Cartwright also had a very solid game, going for 17 points, 7 rebounds and 5 assists. The best number he put up, though, was his one turnover. He's had several games that were otherwise good marred by inexplicable turnovers, usually low-probability bounce passes to a player who wasn't expecting it. On Saturday, there were none of those passes, and he ran the break well and under control. He also seemed to work more off the ball, which helped, I think. He's a very quick player, and has the capacity to get open in the style of a shooting guard off of screens, rather than just penetrating one-on-one.

Stray observations:

  • It was really heart-warming to see all the old players and coaches back, especially Tom Davis. The crowd totally drowned out his introduction, then kept on cheering after he had been announced. It was almost as if the whole crowd wanted to say "sorry" for the way things went down when Dr. Tom was let go.
  • Melsahn Basabe was wearing an extra-large white headband (perhaps in the spirit of the throwback uniforms?) that made him look like he was recovering from a massive brain injury.
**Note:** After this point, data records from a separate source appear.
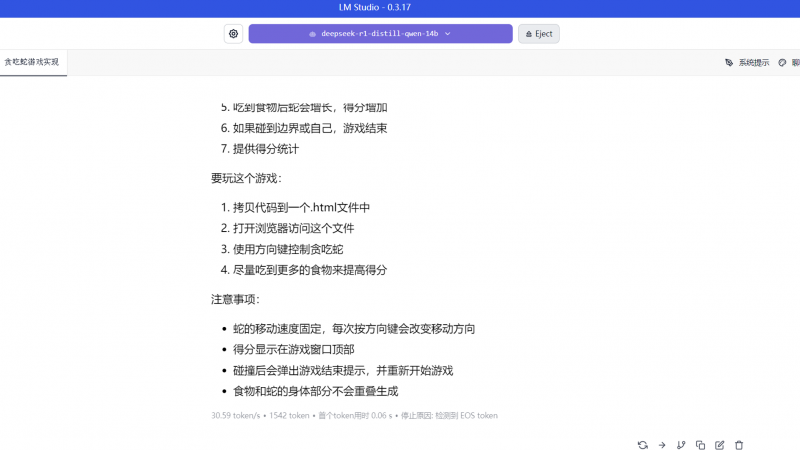This screenshot has width=800, height=450.
Task: Open model settings gear icon
Action: pyautogui.click(x=234, y=34)
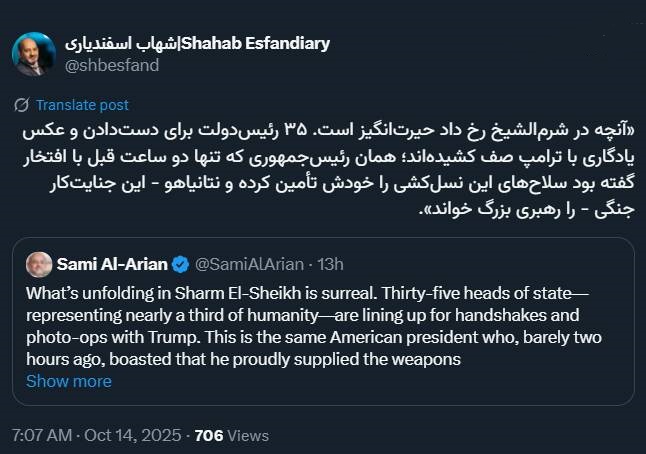Click the word Views in footer

(247, 435)
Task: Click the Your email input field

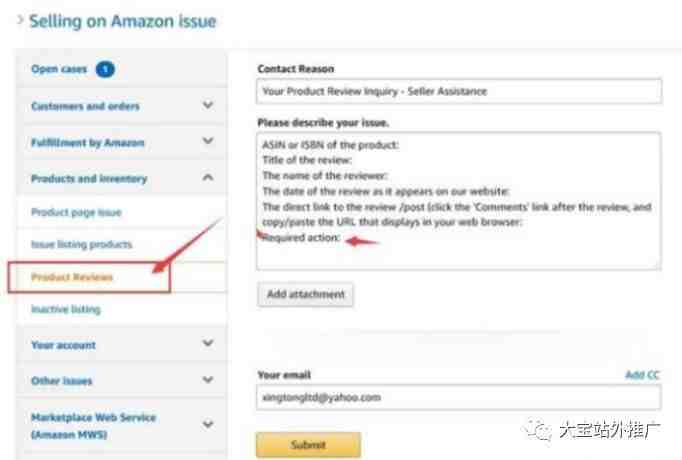Action: (x=459, y=397)
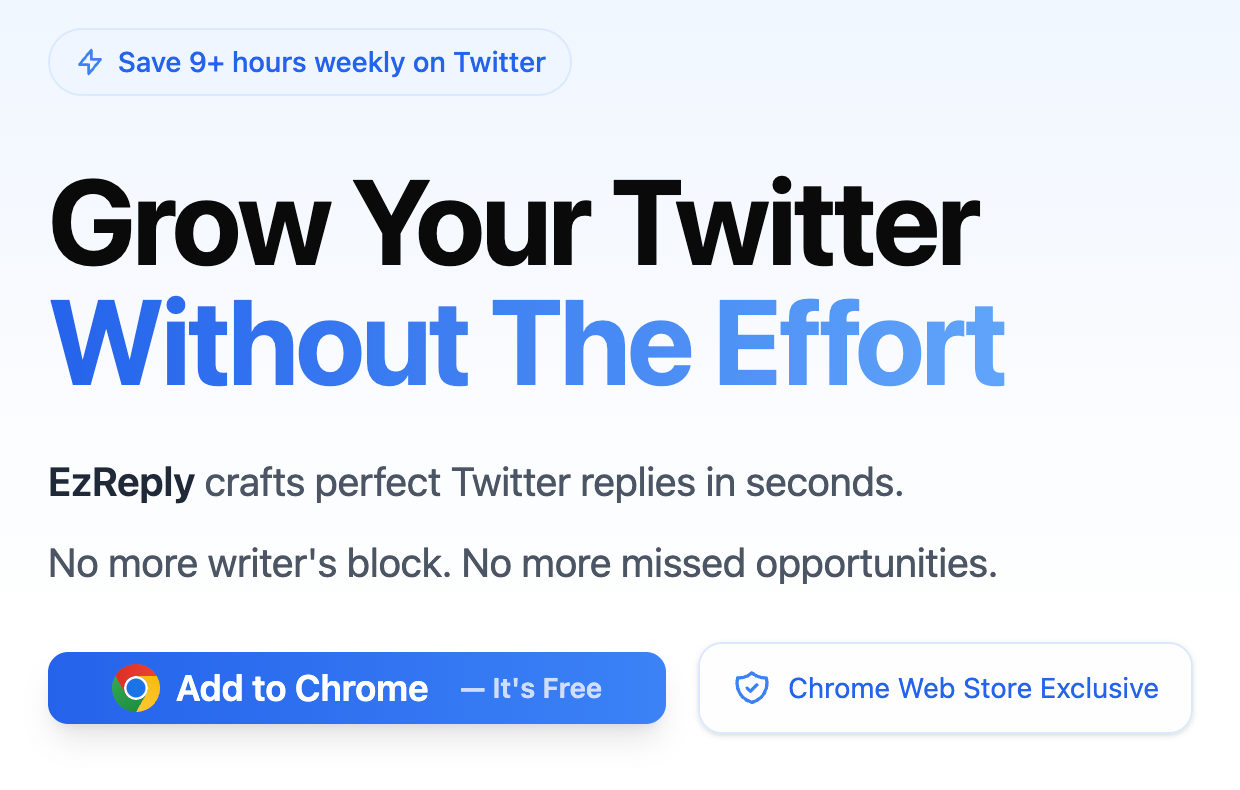1240x790 pixels.
Task: Click the Chrome logo icon
Action: tap(136, 688)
He took it off about half-way through the game.
  • Fans were supposedly instructed to dress up in '80s garb to continue the throwback theme, but only a few did (although one student did have an absolutely amazing black-and-gold Cosby sweater). Unless you count all the female students who wore moon boots, in which case participation was near total.
  • No home games until February 19th, when Indiana comes to town. Next on the schedule is Northwestern, whose constant movement and excellent three-point shooting shouldn't cause Iowa's shaky defense any trouble. Oh, wait. It will cause them massive trouble.